Chrupalla kritisiert Frohnmaier wegen Nahost-Äußerungen
Der Partei- und Fraktionschef der AfD, Tino Chrupalla, hat seinen Parteikollegen Markus Frohnmaier für dessen Äußerungen zum Nahost-Konflikt kritisiert. Frohnmaier hatte die „chirurgische Präzision und klare Zielorientierung“ des US-Militärschlags hervorgehoben.Chrupalla äußerte gegenüber RTL und ntv, dass man die Sichtweisen Frohnmaiers nachvollziehen könne, jedoch nicht Angriffe feiern sollte, bei denen Zivilisten getötet werden.
Unterschiedliche Sichtweisen innerhalb der AfD
Chrupalla betonte, dass er Raketenangriffe nicht feiere, unabhängig davon, welches Land sie ausführe. Er stellte klar, dass Frohnmaiers Aussagen nicht als Feiern zu interpretieren seien. Chrupalla hob hervor, dass die AfD zum Völkerrecht und zur UN-Charta stehe und vor den besorgniserregenden Bildern in Nahost gewarnt habe.

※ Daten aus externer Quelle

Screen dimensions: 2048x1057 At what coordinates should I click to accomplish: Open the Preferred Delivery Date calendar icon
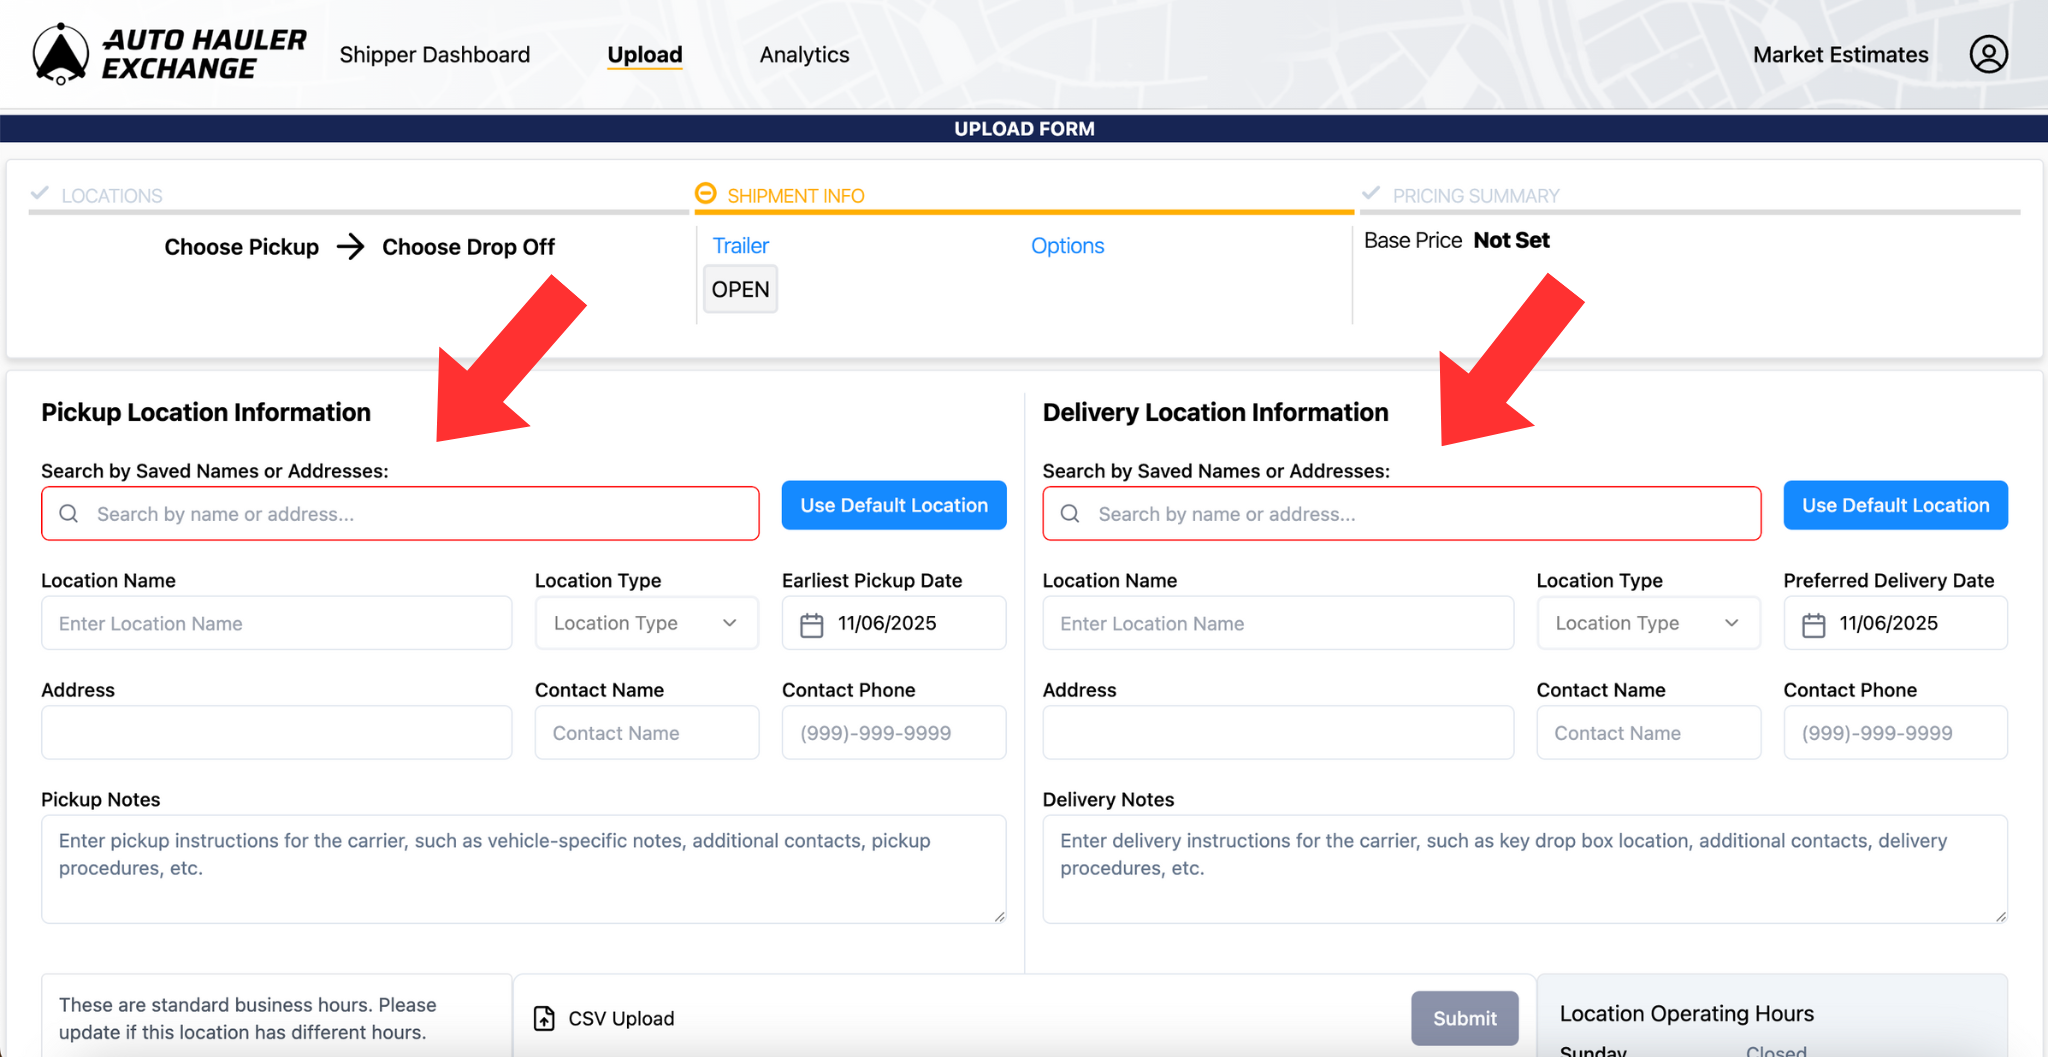pyautogui.click(x=1815, y=622)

Kritik an US-Präsident Trump
Chrupalla äußerte Verständnis für die Beweggründe Israels, bezweifelte jedoch die Zielsetzungen der USA und Israels. Er kritisierte die Rolle von US-Präsident Donald Trump, der als Friedenspräsident gestartet sei, nun aber als Kriegspräsident enden könnte. Chrupalla betonte, dass Trump seinen Wählern die Angriffe erklären müsse, vor allem, wenn diese keinen Erfolg haben.